Islamic Science Rediscovered
By Riaz Haq

Limited Engagement. Opens Saturday September 3, 2011 at The Tech Museum in Silicon Valley, CA.
Did the Wright brothers soar in the sky first?
Was Leonardo da Vinci the first to describe "machines of the future"* Centuries before Orville and Wilbur Wright took flight, Abbas ibn Farnas was soaring over the hilly Spanish countryside in a one-man glider - a thousand years before the famed Wright flight in North Carolina.
* Al-Jazari busied himself laying the foundations of modern engineering and writing the Book of Knowledge of Ingenious Mechanical Devices in 1206, where he described fifty mechanical devices along with instructions on how to build them, more than 200 years before Leonardo da Vinci became revered for his technological ingenuity.
Challenge your perspective.
Long overlooked or often misattributed, the remarkable contributions of Muslim scholars in science and technology have quietly floundered as no more than common footnotes of world history.
Designed to unearth the scientific know-how of an Islamic Golden Age that is all too strange and unfamiliar to Western culture, discover the innovation, science, and technology mastery of one of today's most misunderstood cultures in Islamic Science Rediscovered.
This global touring exhibition celebrates the contribution of Muslim scholars to science and technology during the Golden Age of the Islamic World (circa 8th to 18th centuries CE) and the influence of their discoveries and inventions on contemporary society.
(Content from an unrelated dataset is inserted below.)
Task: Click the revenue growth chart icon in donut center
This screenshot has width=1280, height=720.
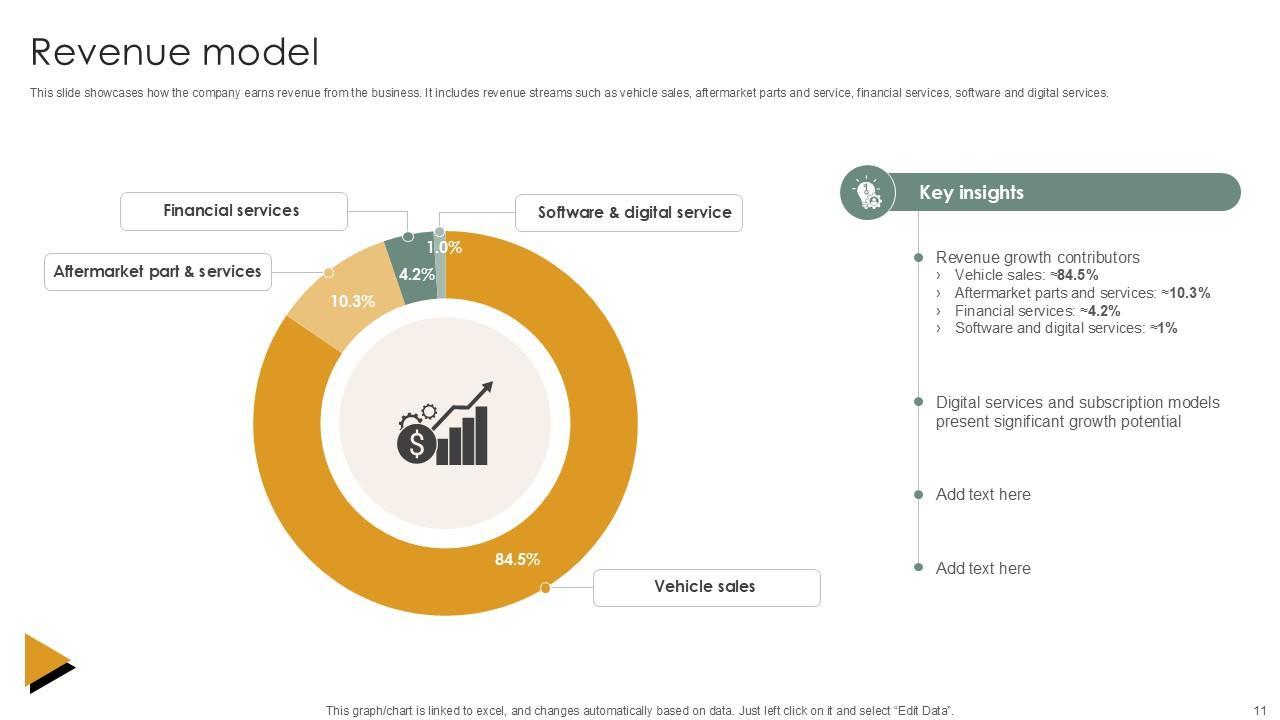Action: coord(445,424)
Amazing ancient Islamic inventions are brought to life by more than 40 stations with interactive and sensory exhibits and videos to recreate the ingenuity. The exhibition covers the main fields of Islamic scientific endeavor including: architecture, arts, astronomy, engineering, exploration, fine and utilitarian technology, flight, mathematics, medicine, options and water control.